View Full Version : I7 or I5 processor - Laptop
MarkieMark
August 20th, 2012, 06:40 AM
Should I get the I5 or the I7 processor in my laptop as there is £140 difference: The I5 processor is I5-2450M and the I7 is I7-3612. I will be playing games like The Sims 2 and The Sims 3 and the Laptop will have 8GB RAM and a Graphics Card AMD Radeon HD 7670M inside. Could you tell me which to get?
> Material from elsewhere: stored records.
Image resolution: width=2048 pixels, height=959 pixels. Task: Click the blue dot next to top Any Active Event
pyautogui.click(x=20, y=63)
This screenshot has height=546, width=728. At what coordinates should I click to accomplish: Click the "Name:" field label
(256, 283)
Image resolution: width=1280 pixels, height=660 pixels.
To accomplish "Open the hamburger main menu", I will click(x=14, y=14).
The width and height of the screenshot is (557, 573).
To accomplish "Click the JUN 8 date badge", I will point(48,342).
The I5 is a Sandy Bridge and I7 Ivy Bridge, I5 - 2.5GHz I7 - 2.1GHz but both can go upto 3.0GHz Many Thanks
Azunite
August 20th, 2012, 09:10 AM
You wouldn't need the i7.
MarkieMark
August 20th, 2012, 09:30 AM
You wouldn't need the i7. Would it be worth getting it just incase I ever did?
Dark_Desires
August 20th, 2012, 10:25 AM
I agree with Azunite.The i7 is a i5 with hyperthreading and a biger cache.A i5 for gaming is the most u will but if u are doing heavy video rendering in 720p+ or other heavy editing get a i7.And even still the i5 is fine for that process and i7 go in very high end heavy desktops so just get the i5 its a better choice unless u do what i said its used for.
Azunite
August 20th, 2012, 10:43 AM
Would it be worth getting it just incase I ever did?
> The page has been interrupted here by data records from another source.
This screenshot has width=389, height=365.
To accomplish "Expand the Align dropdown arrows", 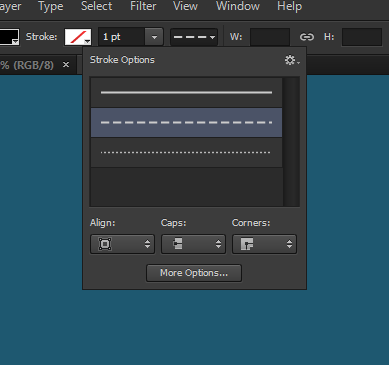I will (147, 244).
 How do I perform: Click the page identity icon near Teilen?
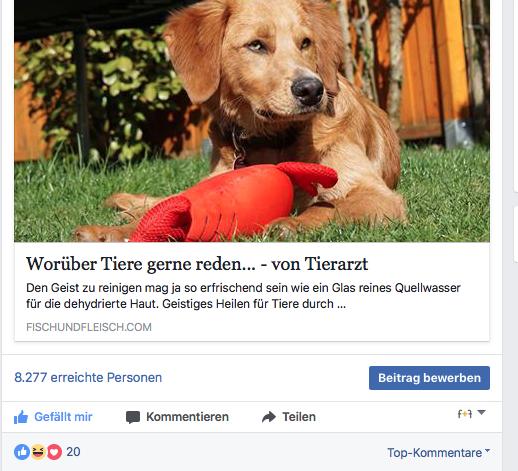[x=465, y=414]
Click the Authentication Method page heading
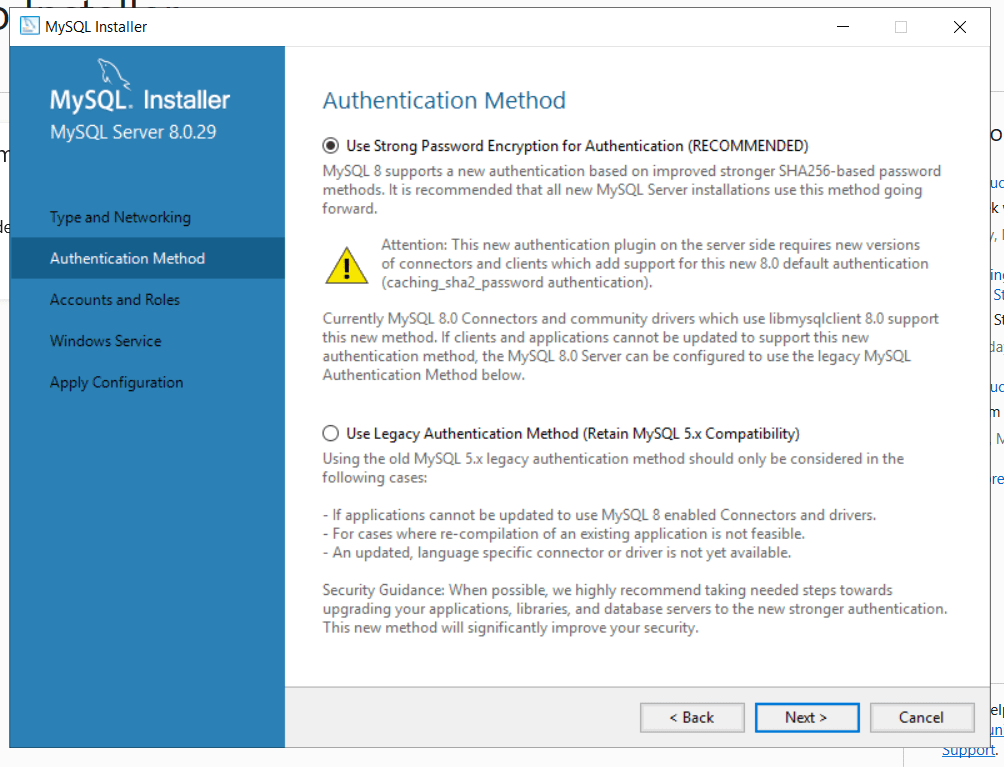 click(444, 100)
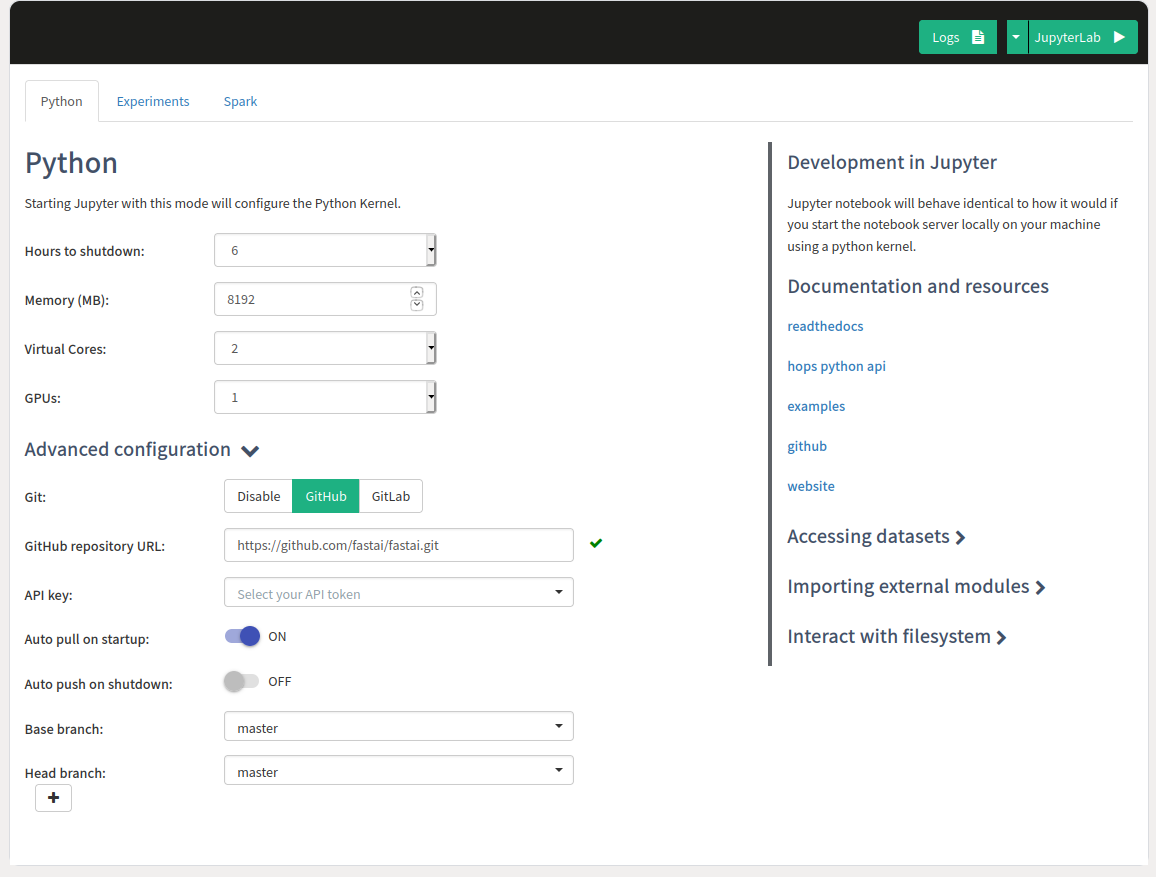Switch to the Experiments tab

tap(153, 101)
If you want to play state-of-the-art games, then buy it. But since you indicated the price difference and said that you'd be playing Sims, then I thought you would want the i5.
azorne
August 20th, 2012, 02:26 PM
I don't think you'll need hyperthreading. I run MCMC simulations because I'm doing some college courses, and I still don't use it often...though I have CUDA if I really require that kind of power.
Cognizant
August 20th, 2012, 08:48 PM
You really don't need that "oomph" of extra power from the i7, the i5 would work quite well for your purposes
Steve Jobs
August 21st, 2012, 12:53 AM
Money better spent on a solid state drive, if you're asking me.
azorne
August 21st, 2012, 12:23 PM
Yeah, that's a much better idea, or more RAM in your case.
Aves
August 21st, 2012, 03:09 PM
I have a laptop with an i5 processor and only an Intel HD 4000 and it runs games pretty smooth, you should be fine.
HunterSteele
August 21st, 2012, 11:59 PM
Would it be worth getting it just incase I ever did?
Sure. You can brag about having one.
Money better spent on a solid state drive, if you're asking me.
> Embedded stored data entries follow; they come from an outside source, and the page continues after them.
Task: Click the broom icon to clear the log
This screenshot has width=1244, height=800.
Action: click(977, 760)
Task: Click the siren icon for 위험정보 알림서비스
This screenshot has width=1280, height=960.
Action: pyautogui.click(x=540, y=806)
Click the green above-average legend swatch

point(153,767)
Why? They're faster, but smaller, more expensive, and have a shorter lifespan. Not a good tradeoff. If you really want to waste some money, get a touch screen overlay to turn your monitor into a touch screen. Then your friends will be really impressed.
Giles
August 22nd, 2012, 04:32 PM
You should never actually need an I7, unless you intend to do some pretty ridiculously intensive things with the laptop. So you're almost always better off getting an I5 and spending the extra money on a better system in other areas.
Axw_JD
August 28th, 2012, 01:55 AM
i7 all the way. As more and more games start supporting multiple cores, and with Windows 8 the OS itself manages the cores more efficiently, you'll see the gain on the multithreading of the CPU (8 threads vs 4).
Telkanis
August 28th, 2012, 07:27 AM
Money better spent on a solid state drive, if you're asking me.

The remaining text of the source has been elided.